Comment The lack of clarity of "broadly construed" is leading to confusion, to avoidable requests for enforcement at ANI and AE, and adversely effecting collegiality. This proposal clarifies "broadly construed" to encompass a sort of one degree of separation, and increases the scope of topic bans. This will adversely affect the participation of only topic banned editors, with the benefit of increased transparency and reduced burden at noticeboards. Our notion of "broadly construed" is somewhat similar but currently independent from our notion of due weight. This proposal leverages objective wikilink artefacts in our project in the service of detecting topic ban scope boundaries. If a relationship has sufficient due weight to justify a wikilink, it is related closely enough to be considered "broadly related" in terms of topic ban scope.

In practice, many editors filing requests for enforcement for topic ban violations simply do not believe bullet 4, or believe the word "broadly" trumps bullet 4, or believe the specific wording of a topic ban notice can trump policy including TBAN bullet 4. Any edit which might appear to be allowed by bullet 4 may be interpreted as boundary testing by someone and we have no disincentive to file a request for enforcement of a topic ban violation of this type, as it may always be considered a judgement call. To this extent the popularity of the topic ban remedy in the post-discretionary sanctions regime era is at odds with the original intent of increasing collegiality and reducing filings.

What do you think? Thank you. Hugh (talk) 21:46, 5 February 2016 (UTC)
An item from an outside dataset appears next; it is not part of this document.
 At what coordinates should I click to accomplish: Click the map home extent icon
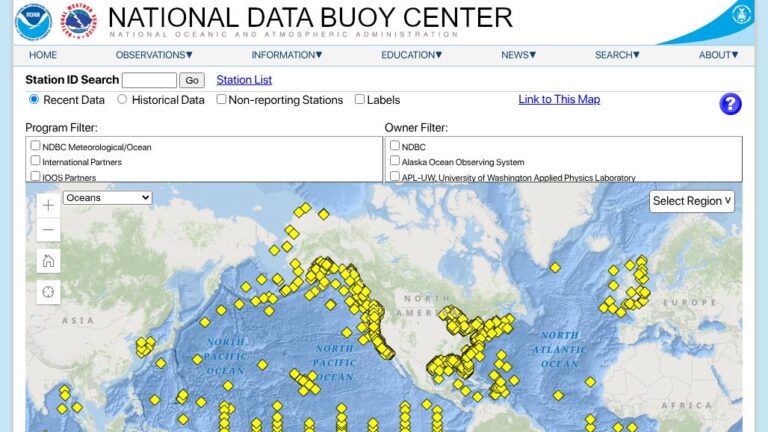coord(48,261)
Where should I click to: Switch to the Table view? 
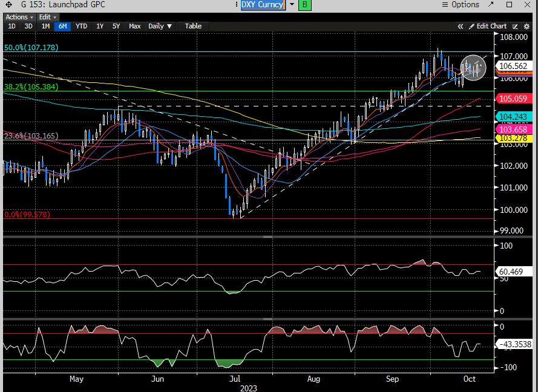[193, 26]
  • In my experience, the vast majority of people who fall afoul of topic bans do not do so because the limits are not clearly defined, but because they have a problem dropping the issue that led to them being topic banned to begin with. We usually give them one free pass, with a warning not to test the boundaries again. If they can't leave it alone, then obviosly a topic ban was not a sufficient remedey. Beeblebrox (talk) 04:24, 6 February 2016 (UTC)
Thank you for your comment. By "fall afoul of topic bans" I understand you to refer to "found to have committed a topic ban violation." I agree many findings of topic ban violation are apt, but maybe not the vast majority of all requests for enforcement of topic ban violations. Has this been studied? Are you aware of any metrics on requests for enforcement of topic bans? In your experience, have you also seen requests for enforcement of topic ban violations that you thought were not topic ban violations due to TBAN bullet 4, the "parts" exemption? Thanks again. Hugh (talk) 19:18, 6 February 2016 (UTC)
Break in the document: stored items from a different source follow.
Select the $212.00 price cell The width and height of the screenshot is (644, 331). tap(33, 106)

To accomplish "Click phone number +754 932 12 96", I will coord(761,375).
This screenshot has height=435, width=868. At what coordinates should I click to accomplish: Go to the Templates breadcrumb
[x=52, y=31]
Written policy is supposed to summarize generally accepted practice. Best I can tell no one believes the "parts" clause; the most tenuous indirect relationship to a topic brings an entire page at a time into scope. We should get rid of it. Who will help update this policy? Hugh (talk) 04:20, 12 February 2016 (UTC)

  • The proposal is misguided. Constant practice, including by the Arbitration Committee, is to have topic bans include parts that relate to a topic on pages that otherwise don't. Otherwise, e.g., all noticeboard discussions would be excluded. The policy needs no change.  Sandstein  17:17, 12 February 2016 (UTC)
Thank you for your comment. So, your read of the "parts" clause in WP:TBAN is its intent is to permit comments on a notice board filing, when the notice board might have a different filing related to a topic elsewhere on the page? Sure, but if the applicability of the "parts" clause is only noticeboards or only Wikipedia space, maybe it should say so. In your view, does the "parts" clause apply to article space? Because it seems to me in recent practice there is no such thing as an article or talk page, where parts unrelated to the topic may be edited. What do you think? Hugh (talk) 17:33, 12 February 2016 (UTC)
You're overthinking this. The purpose of a topic ban is "don't edit anything related to the topic". Not pages, not parts of pages, not discussions, nothing. The policy reflects that and needs no change.  Sandstein  20:49, 12 February 2016 (UTC)
Thank you for your reply. May I ask again, do you believe the "parts" clause applies to article space? In other words, a given article, might one part of it be in scope and another part out of scope? From your reply it sounds like no but I would like to please clarify. Thanks. Hugh (talk) 21:13, 12 February 2016 (UTC)

The scope of a topic ban under discretionary sanctions is the scope of the discretionary sanctions

Proposed: When a topic ban is issued in an enforcement action authorized by discretionary sanctions, the scope of the topic ban is exactly as specified in the "Locus of dispute" subsection of the "Findings of fact" section in the "Final decision" of the authorizing Arbitration Committee decision.

The scope of all topic bans issued under the same set of discretionary sanctions will be the same. Everyone topic banned, authorized by the same case, will be banned from the same topics, edits, articles, pages, and parts of pages.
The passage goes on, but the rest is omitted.